Our bi-monthly round-up of what‘s been happening...
By Bronagh Sheridan

America first

More from England’s ghost of Christmas future, aka the United States of America. A raft of anti-homeless laws have come into effect in the past year, across numerous states. Take Missouri, where a new state law has seen people sleeping rough in public parks or under city highways fined up to $750, even facing up to 15 days in prison for multiple offences. The law took effect on 1 January. Meanwhile, New York mayor Eric Adams banned homeless people from sleeping on the city’s subway system and using the trains all night. In November last year, authorities in Chicago abruptly ordered the removal of donated tents for street cleaning, according to the Guardian.

Bed bath & beyond

Haringey’s Local Government and Social Care Ombudsman, the council’s watchdog, has ordered the council to pay £4,500 in compensation to a homeless woman and her young child. The family spent almost two years in accommodation without basic bathing facilities, reports This is Local London. Haringey Council accepted the ombudsman’s decision in January, with a spokesperson apologising for the council’s “poor standard of service.” The poor standards included an unusable and dangerous bath, with a review by the council finding the property unsuitable. Soon afterwards the council offered the family a private tenancy, before withdrawing the offer because it was too expensive.

Homeless World Cup
© Homeless World Cup
The annual Homeless World Cup football tournament will be held in Sacramento, the State capital of California this July. It’s the first time since 2019 that the tournament has been held, with the previous three editions cancelled due to the Covid-19 pandemic. The international tournament features teams of people who are homeless or have experienced homelessness. There are more than 70 member countries of the Homeless World Cup, and the 2023 tournament represents the first time the tournament has been held in the United States.

First anniversary

A heartwarming story courtesy of the Manchester Evening News in January, reporting on the anniversary of former rough sleeper Stephen Agnew moving into secure accommodation after 30 years of homelessness. Agnew first experienced homelessness aged just 10-years-old, and had lived the entirety of his adult life homeless prior to getting his own flat at the start of 2022. A number of groups and initiatives working in Manchester helped Agnew find a home. He first got involved with Invisible Cities, a social enterprise working with homeless people to train them as tour guides in the cities they have experienced homelessness in. Later, Greater Manchester Housing First found Agnew eligible for a studio flat in Blackley, where he has lived since January 2022.

Stored data:
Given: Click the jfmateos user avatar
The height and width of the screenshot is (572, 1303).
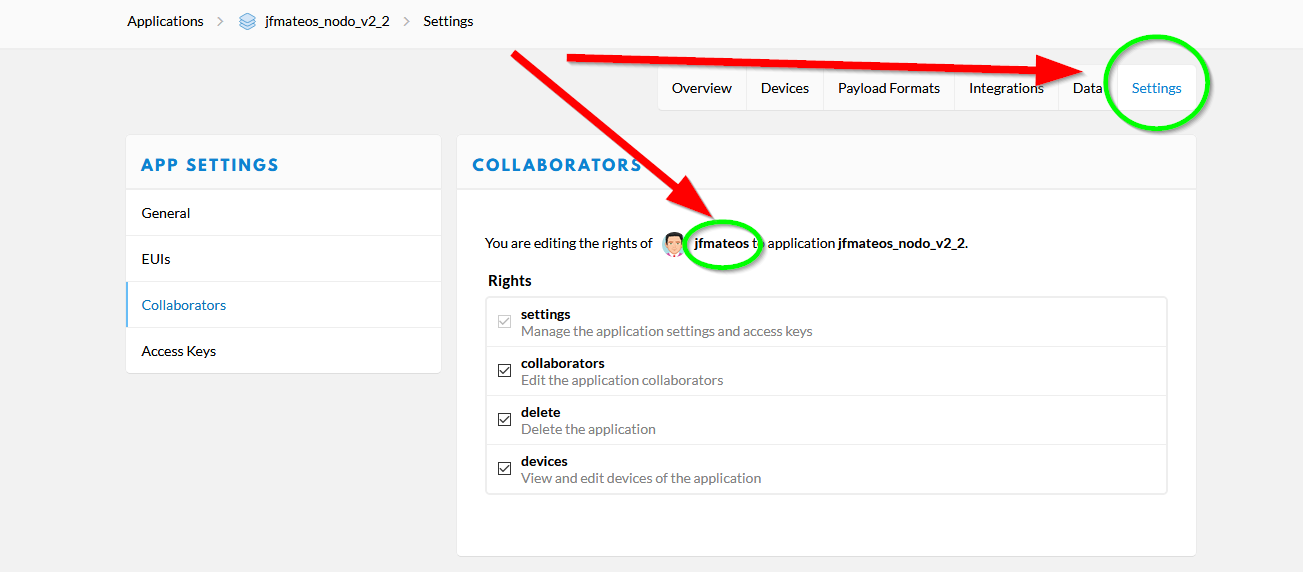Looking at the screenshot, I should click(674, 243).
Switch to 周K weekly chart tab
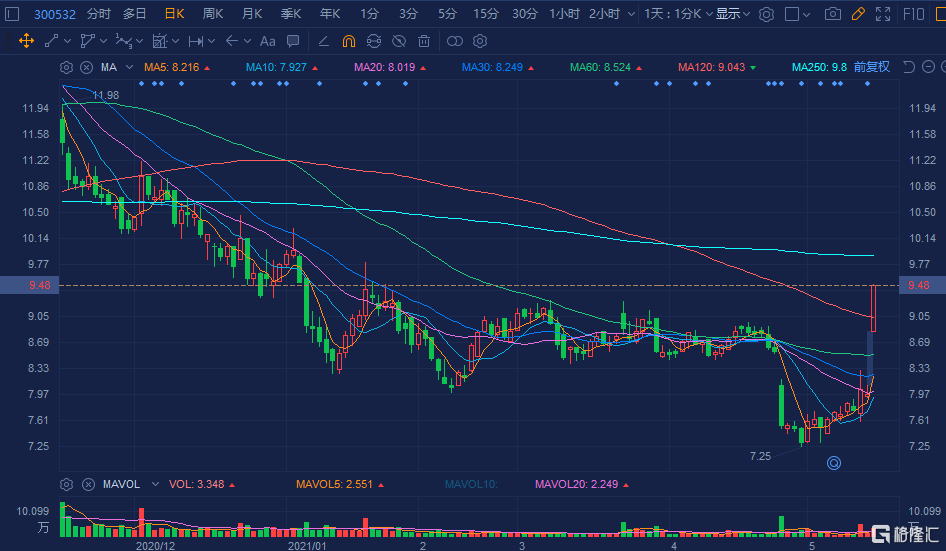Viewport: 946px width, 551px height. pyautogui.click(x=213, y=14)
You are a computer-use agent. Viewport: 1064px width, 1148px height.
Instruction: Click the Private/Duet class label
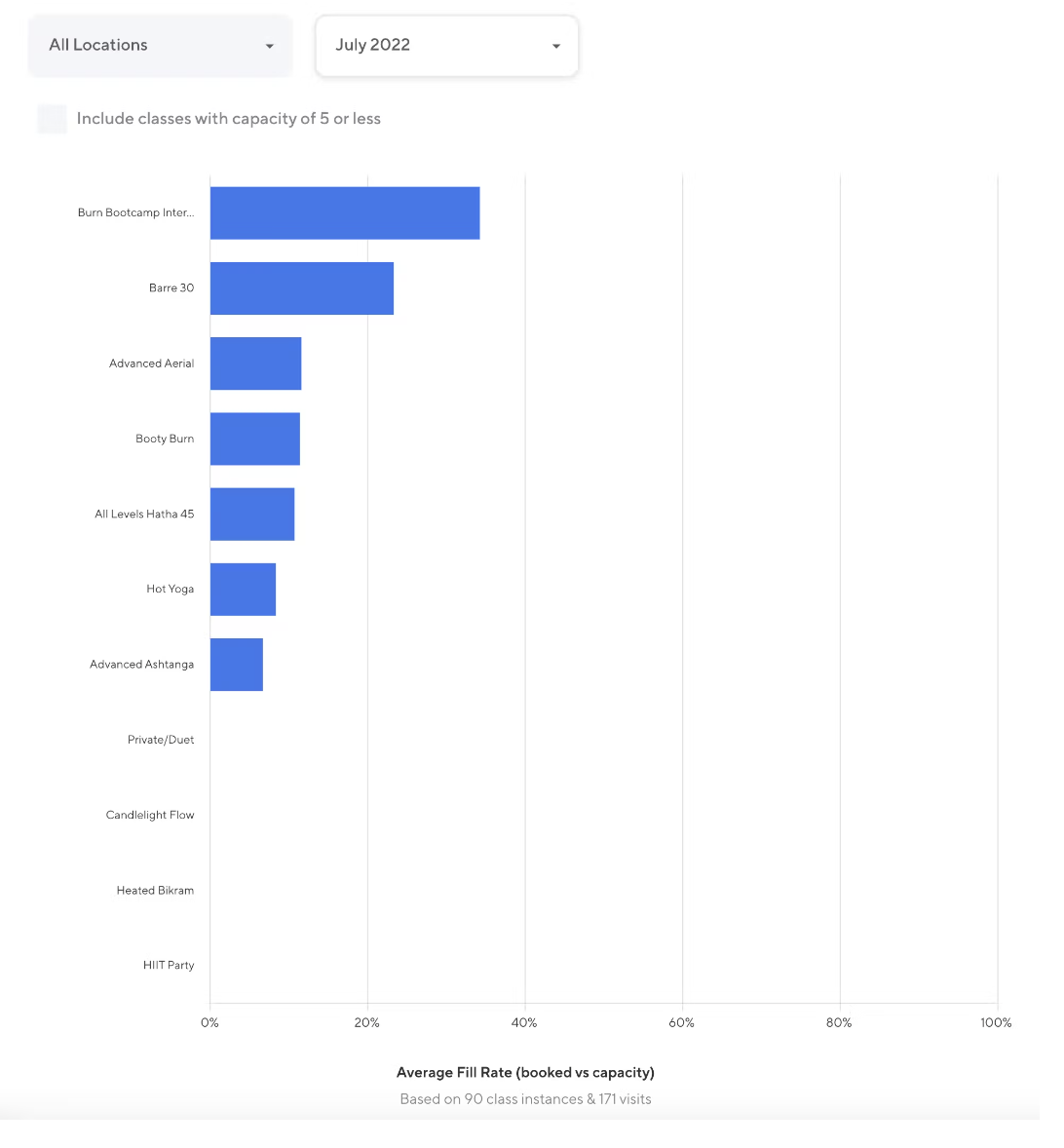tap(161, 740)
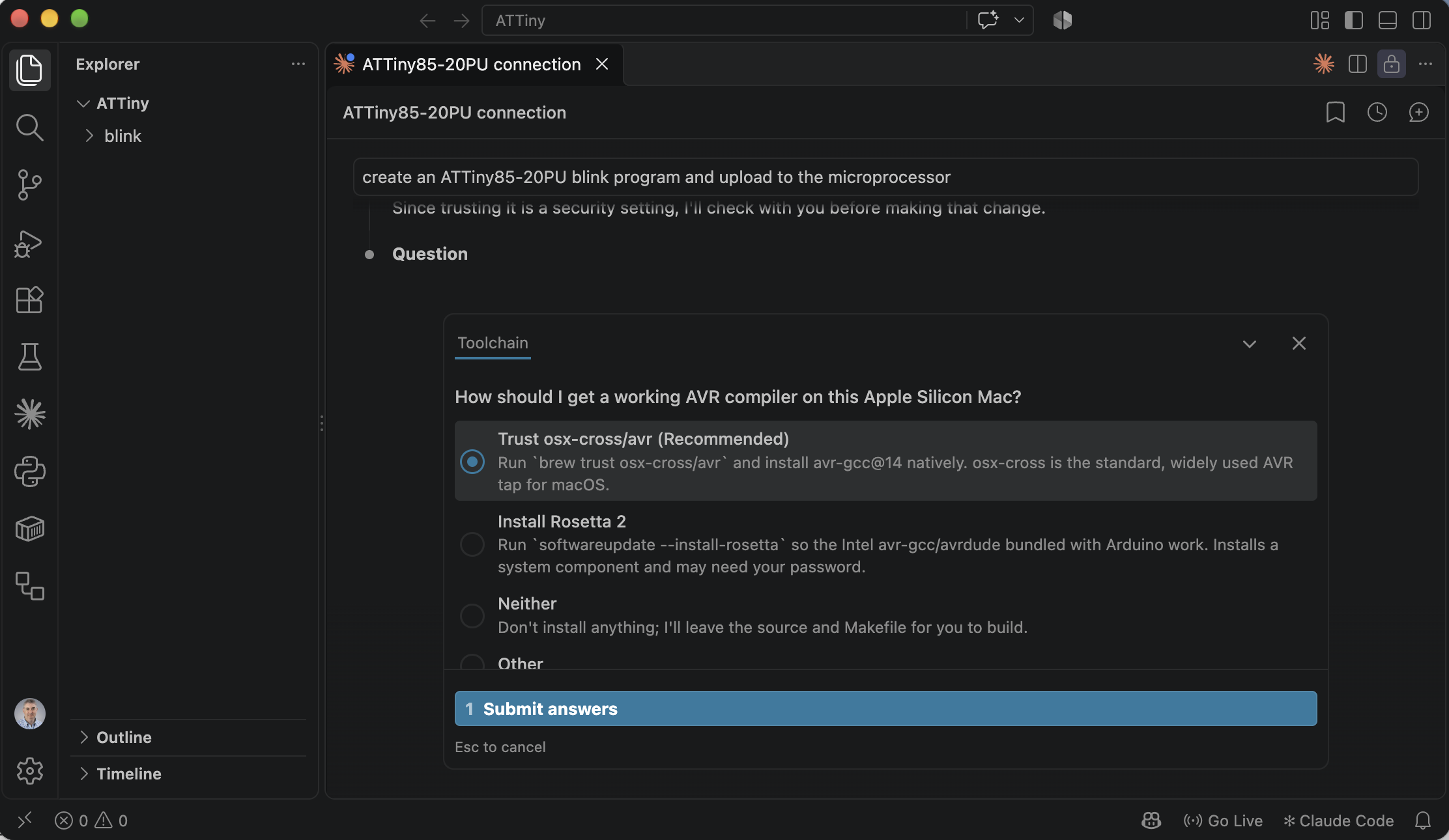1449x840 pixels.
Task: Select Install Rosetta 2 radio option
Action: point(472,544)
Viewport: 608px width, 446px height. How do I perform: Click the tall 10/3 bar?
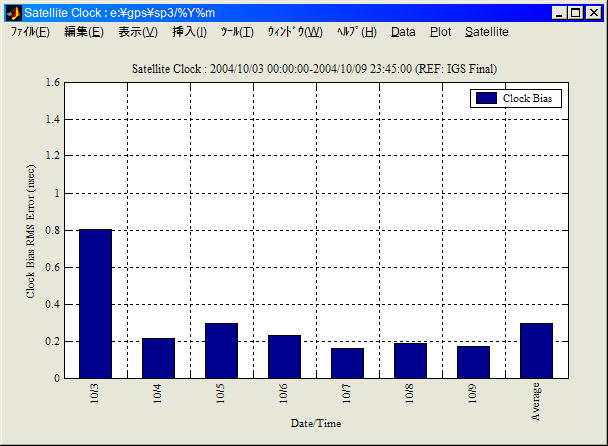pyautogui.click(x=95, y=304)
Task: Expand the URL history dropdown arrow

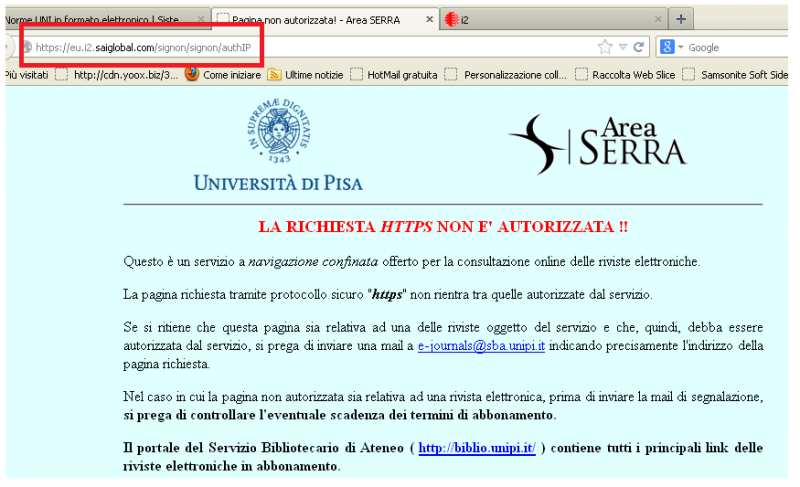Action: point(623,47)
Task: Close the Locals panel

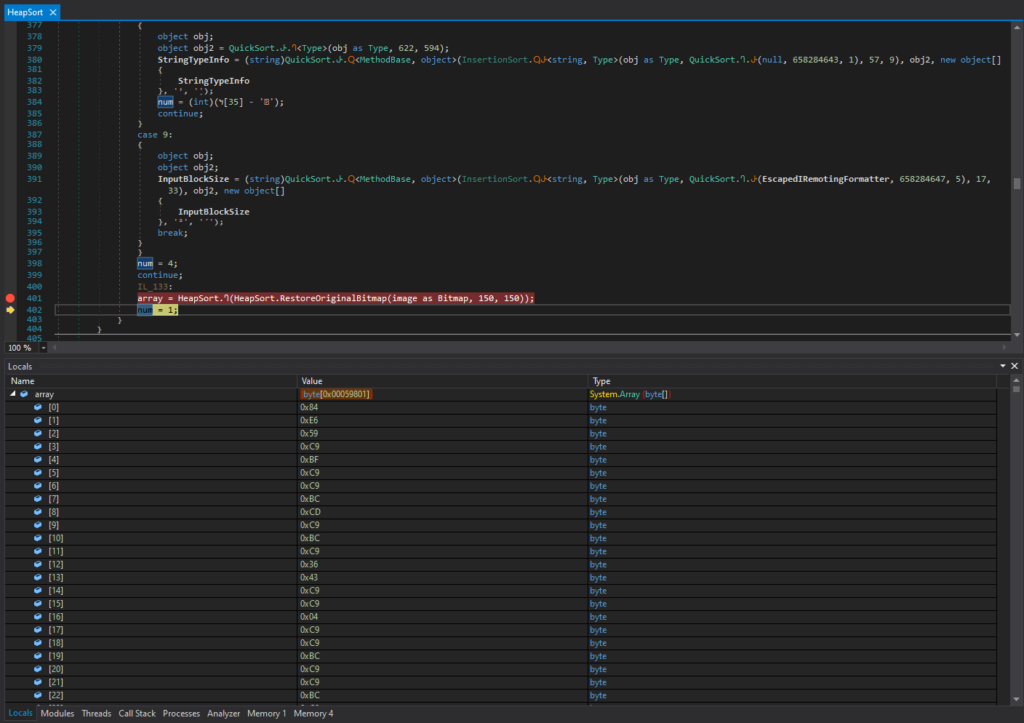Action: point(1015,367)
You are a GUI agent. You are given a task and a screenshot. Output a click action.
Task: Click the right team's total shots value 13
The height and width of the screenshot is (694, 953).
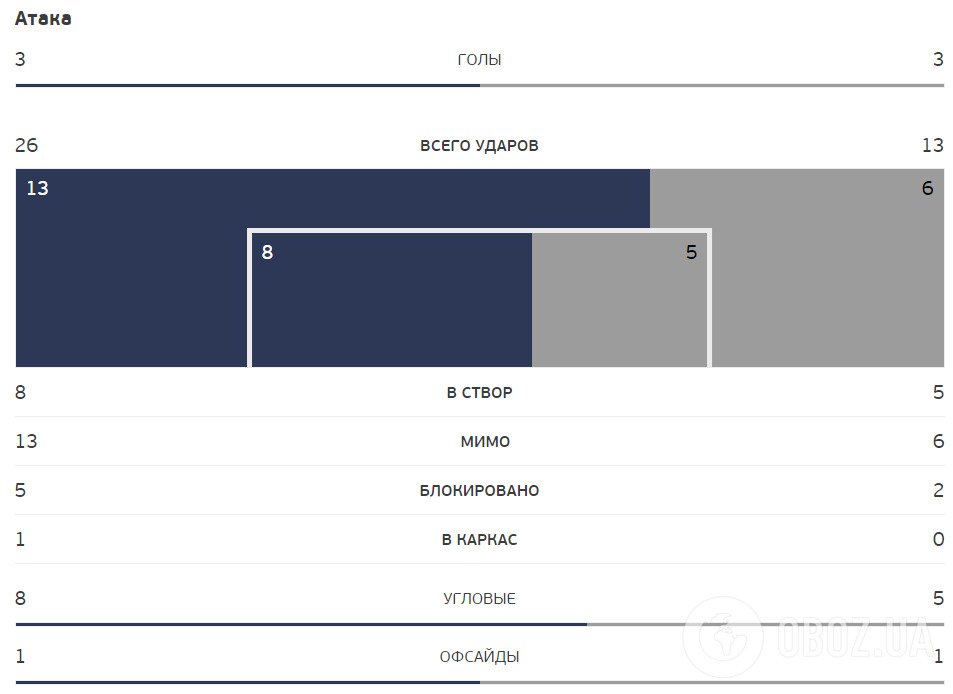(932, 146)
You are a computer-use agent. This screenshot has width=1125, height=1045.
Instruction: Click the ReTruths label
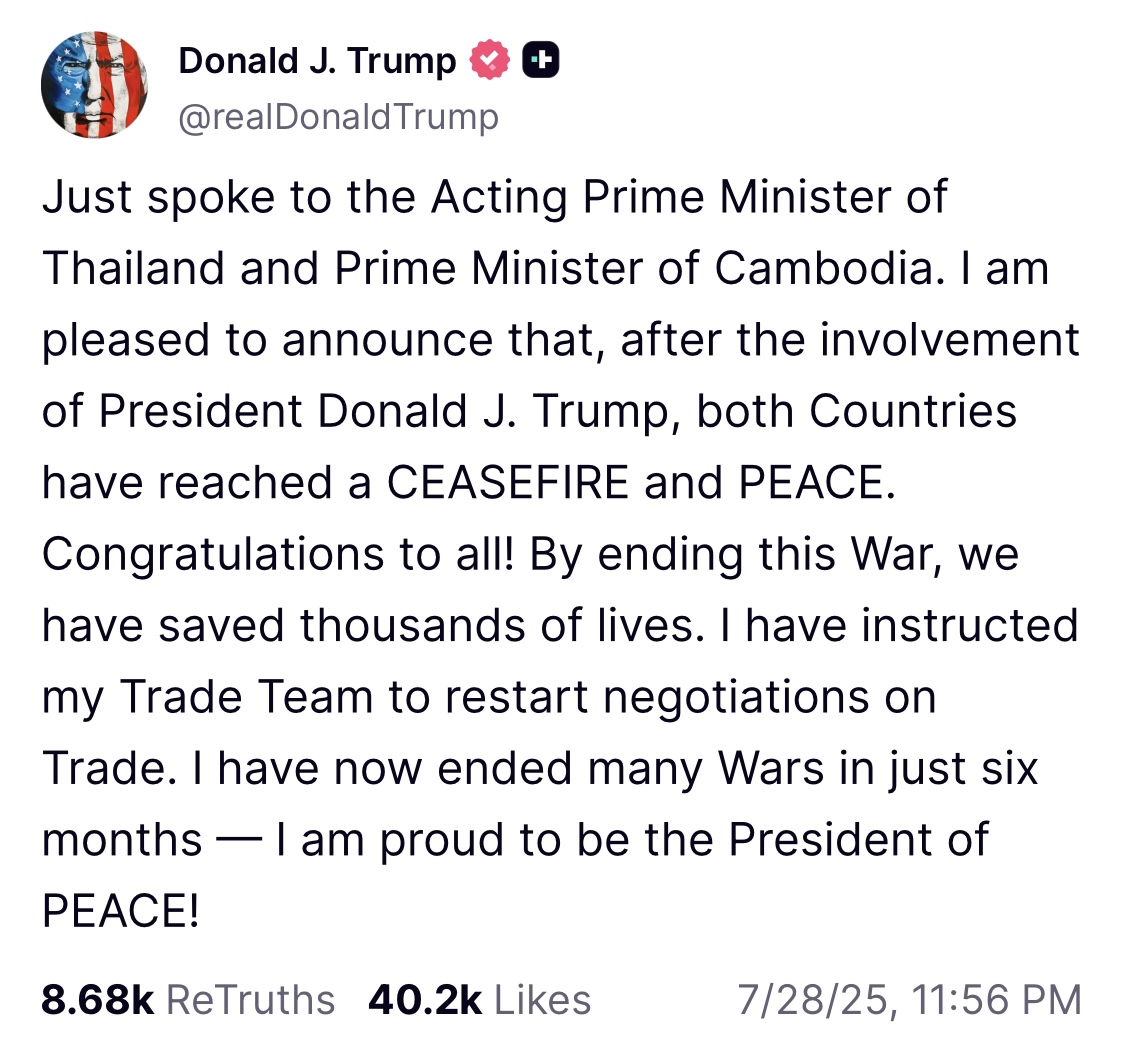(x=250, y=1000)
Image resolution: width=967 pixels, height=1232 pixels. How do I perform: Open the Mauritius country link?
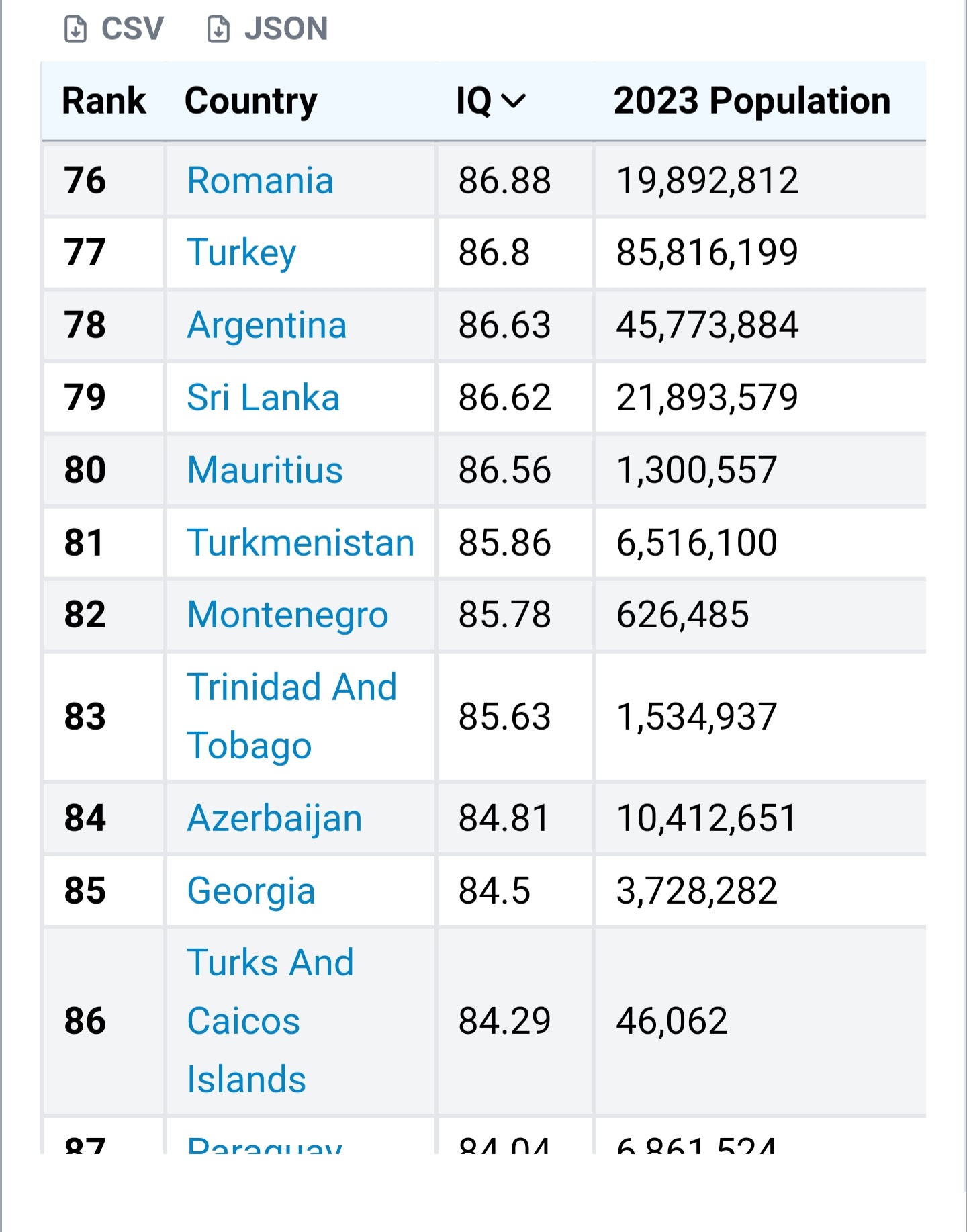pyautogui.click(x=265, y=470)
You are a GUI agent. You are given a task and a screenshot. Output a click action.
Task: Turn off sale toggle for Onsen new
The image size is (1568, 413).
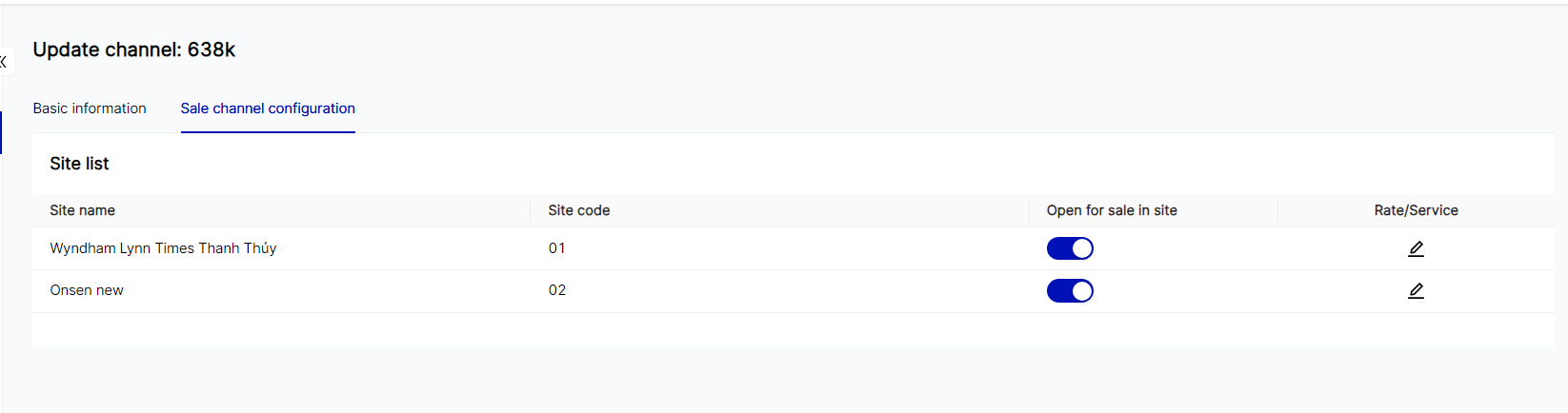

→ **Study questions**:
(a) Answer these questions from the homelessness round-up, one per line:
(i) Under the new Missouri law, what is the maximum fine for sleeping rough in public parks or under city highways?
(ii) How much compensation was Haringey Council ordered to pay the homeless woman and her child?
(iii) In which city will this July's Homeless World Cup be held?
(b) Please print the part of the homelessness round-up starting at "More from England’s" and ending at "to the Guardian.".

→ **Solutions to the tasks**:
(a)
(i) $750
(ii) £4,500
(iii) Sacramento, California

(b)
More from England’s ghost of Christmas future, aka the United States of America. A raft of anti-homeless laws have come into effect in the past year, across numerous states. Take Missouri, where a new state law has seen people sleeping rough in public parks or under city highways fined up to $750, even facing up to 15 days in prison for multiple offences. The law took effect on 1 January. Meanwhile, New York mayor Eric Adams banned homeless people from sleeping on the city’s subway system and using the trains all night. In November last year, authorities in Chicago abruptly ordered the removal of donated tents for street cleaning, according to the Guardian.